### Data lines
---+---

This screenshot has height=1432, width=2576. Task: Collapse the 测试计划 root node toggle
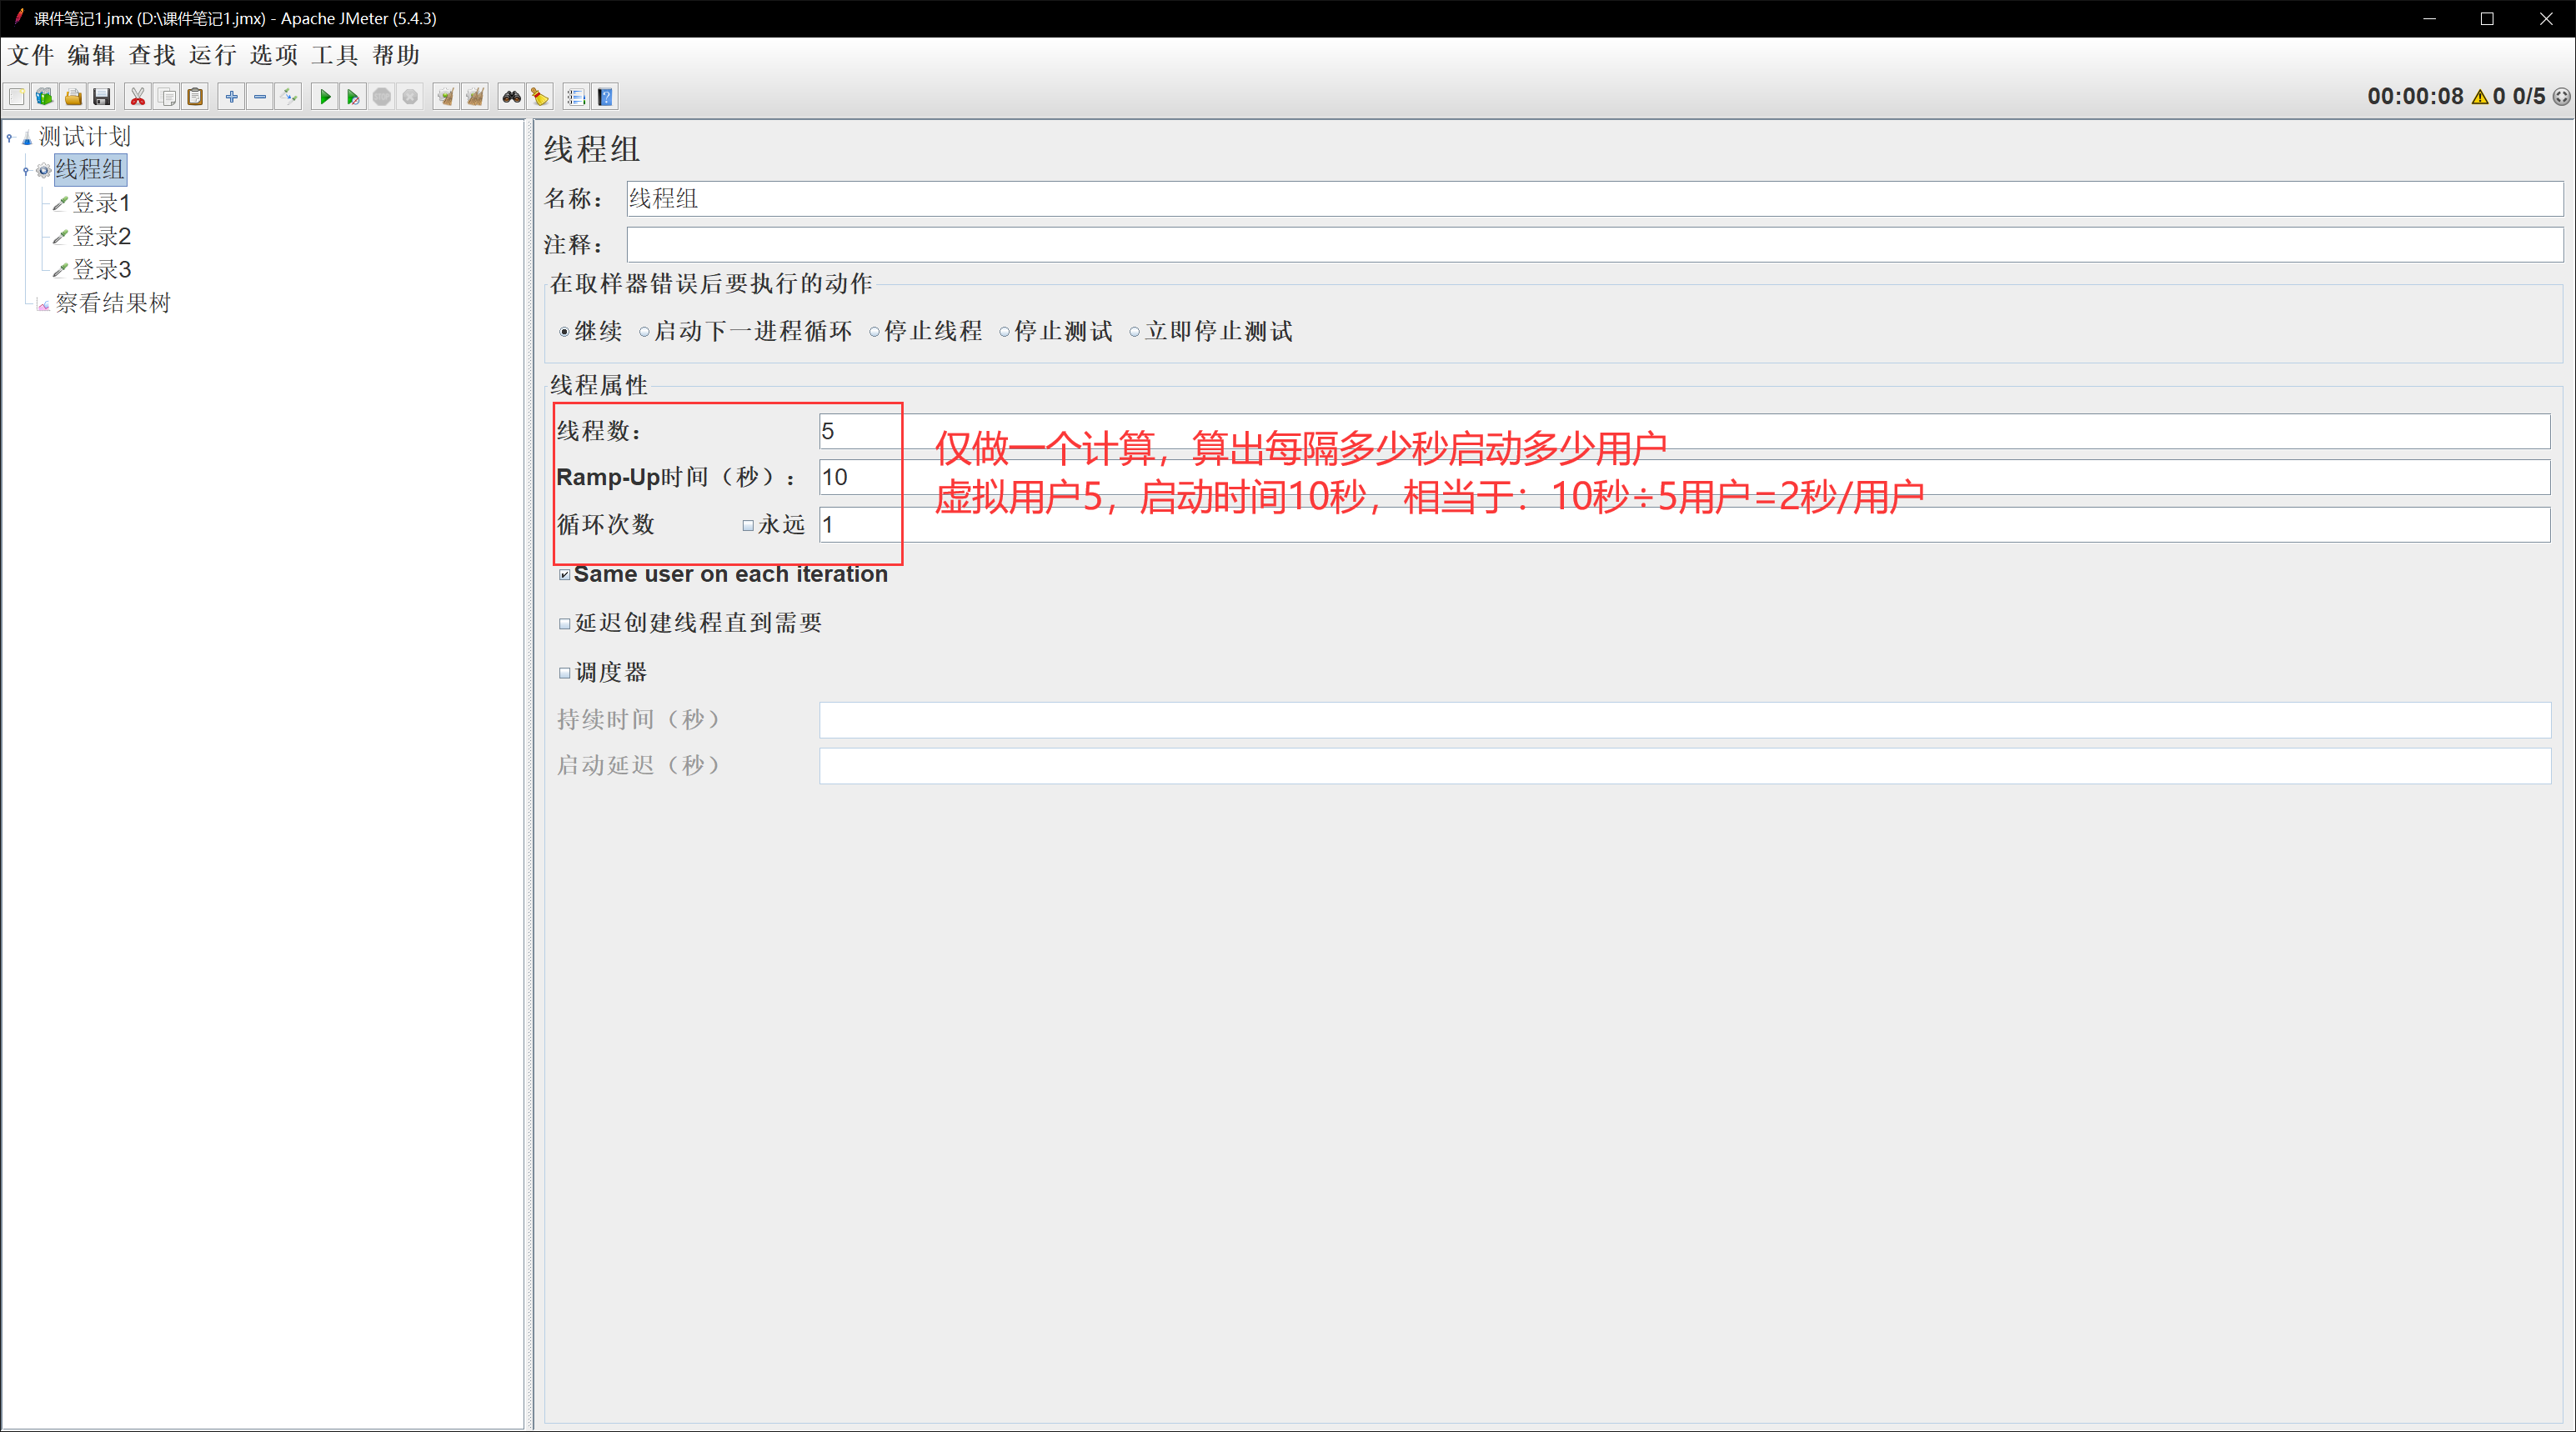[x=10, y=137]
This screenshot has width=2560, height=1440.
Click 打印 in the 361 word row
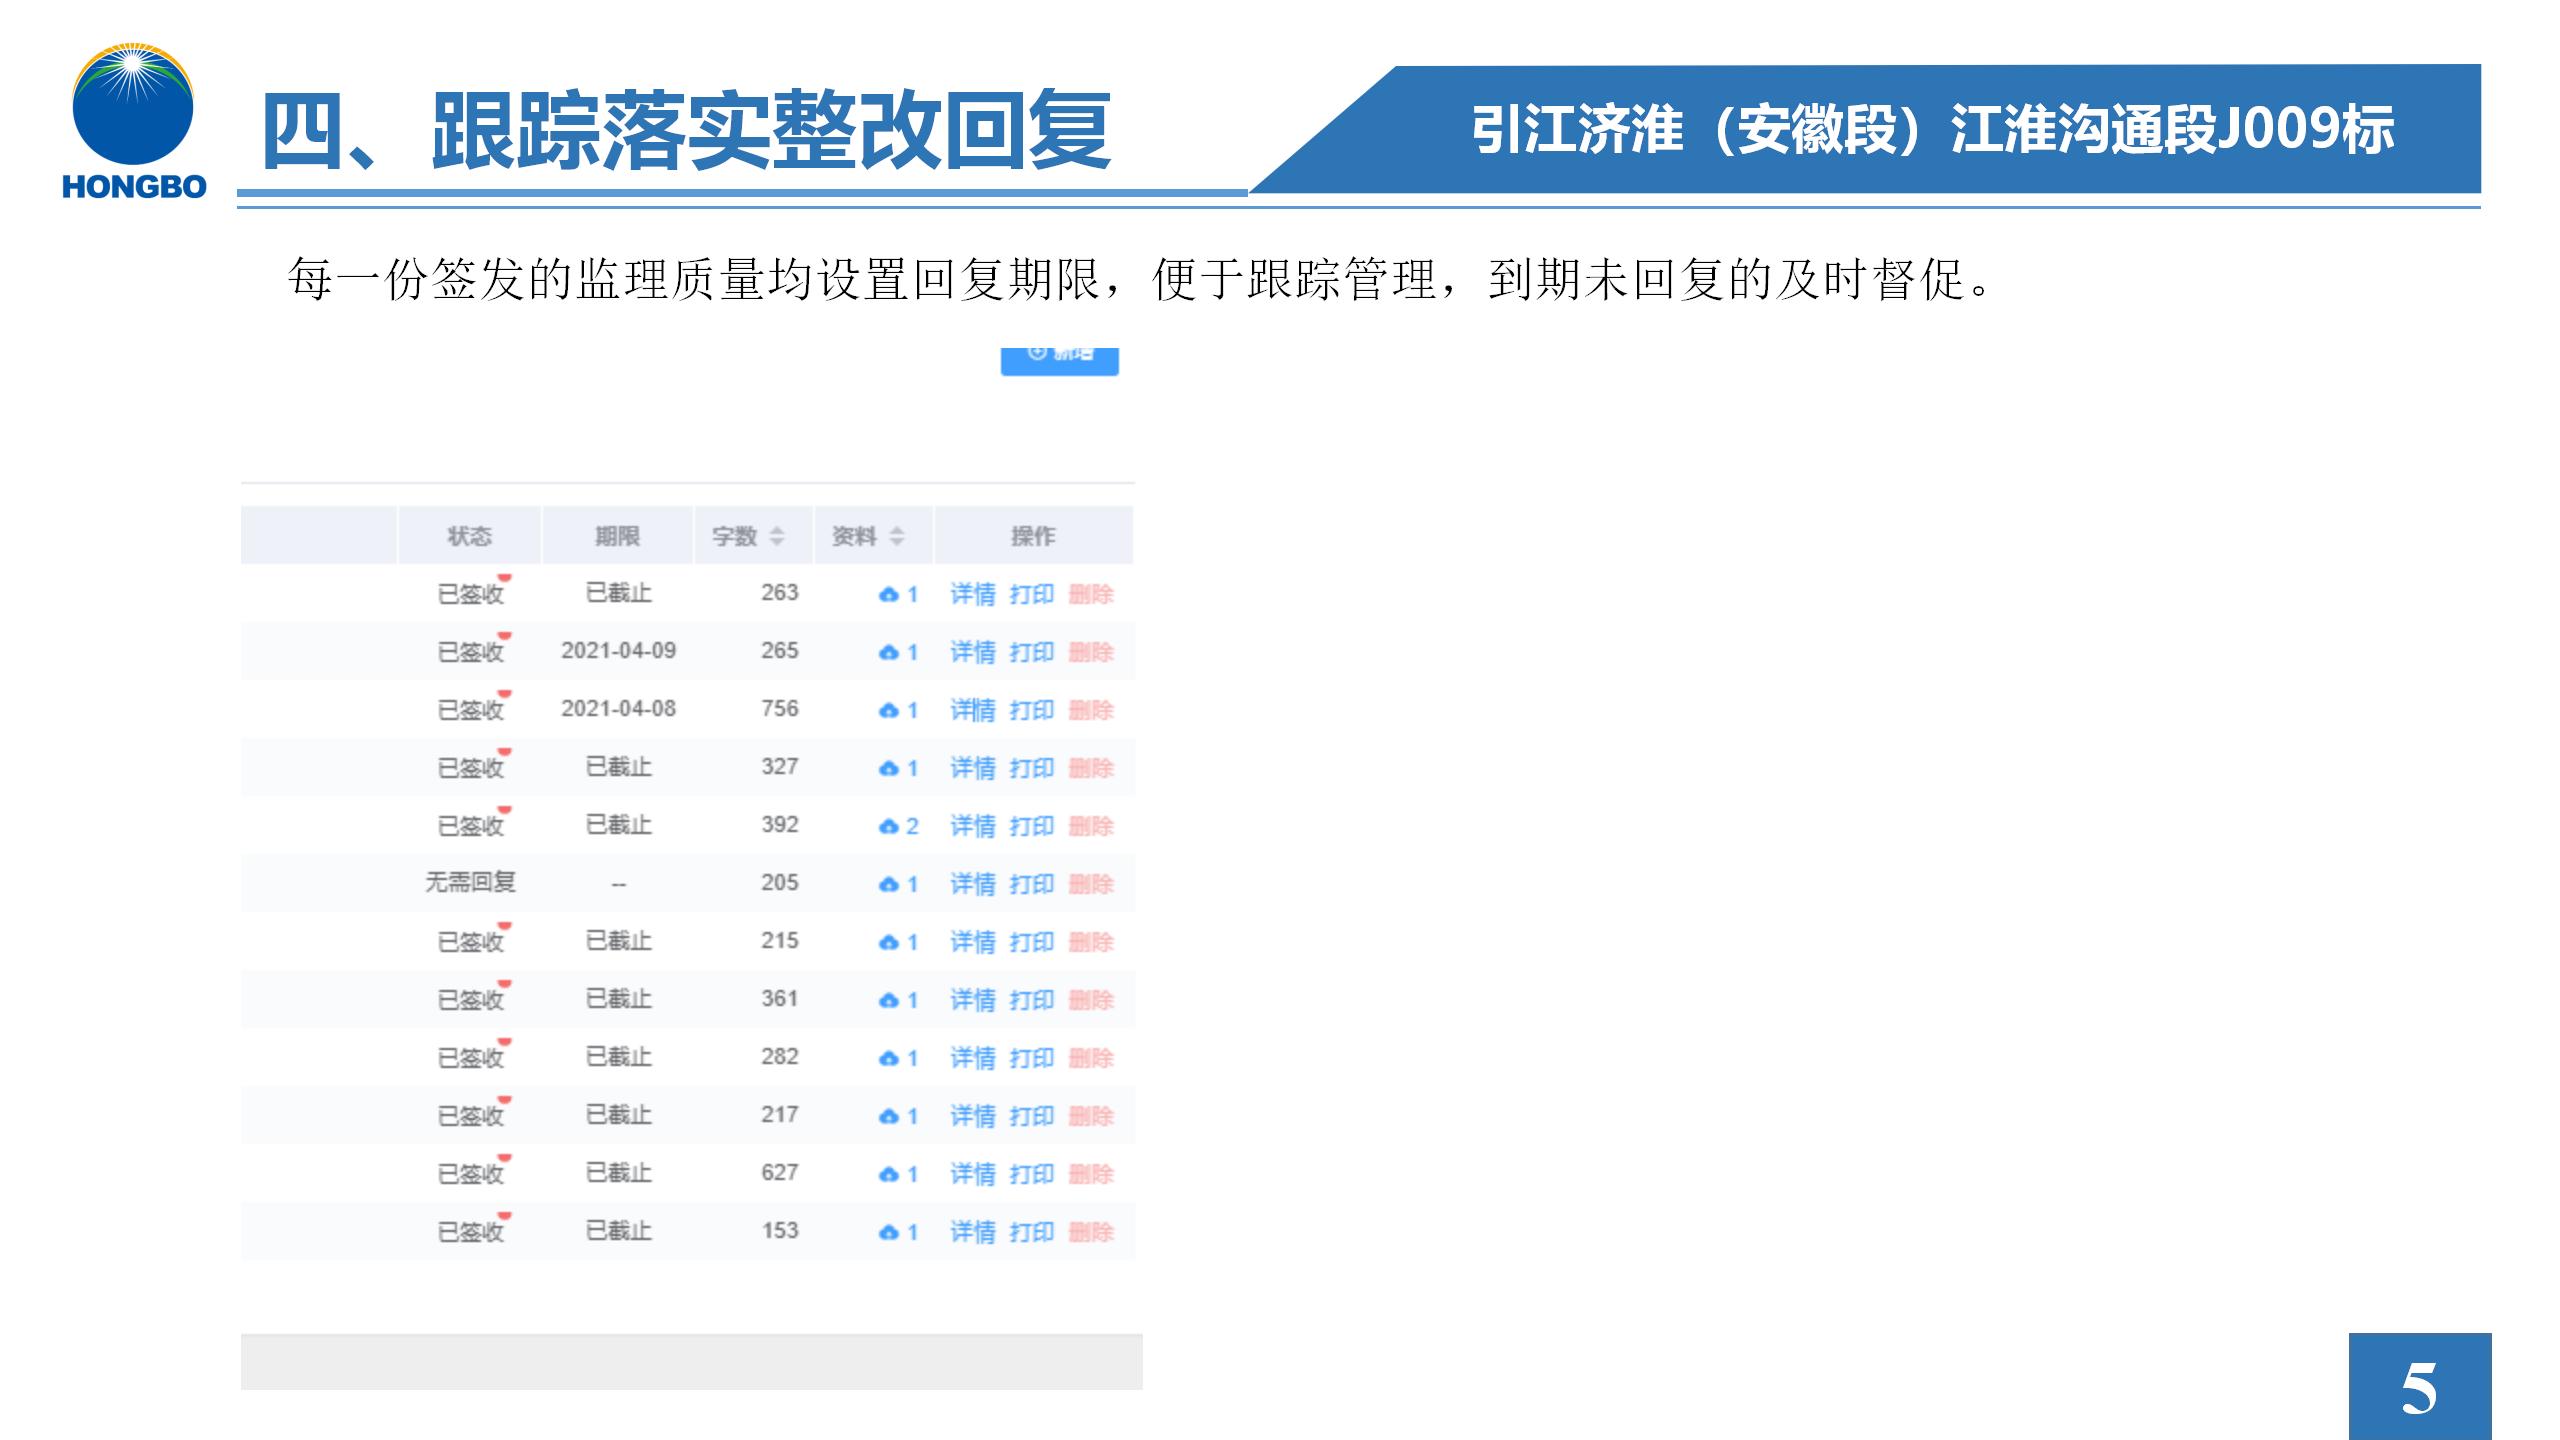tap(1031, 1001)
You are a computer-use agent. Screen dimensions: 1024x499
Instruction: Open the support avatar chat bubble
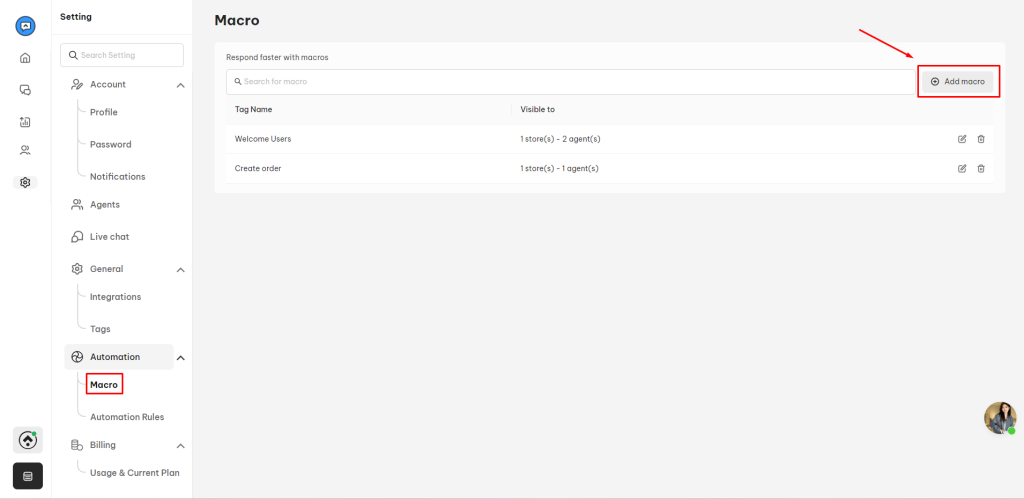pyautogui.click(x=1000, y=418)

---+---

### Exercise objective
Change "screenshot" to "screen capture" in the data from its first line through the line that contains "tap(1031, 1001)", and write those lines out again with everything else left as it is. Leave the pictures out of your answer.

### Response
This screen capture has height=1432, width=2576. Task: Collapse the 测试计划 root node toggle
[x=10, y=137]
This screen capture has width=2560, height=1440.
Click 打印 in the 361 word row
tap(1031, 1001)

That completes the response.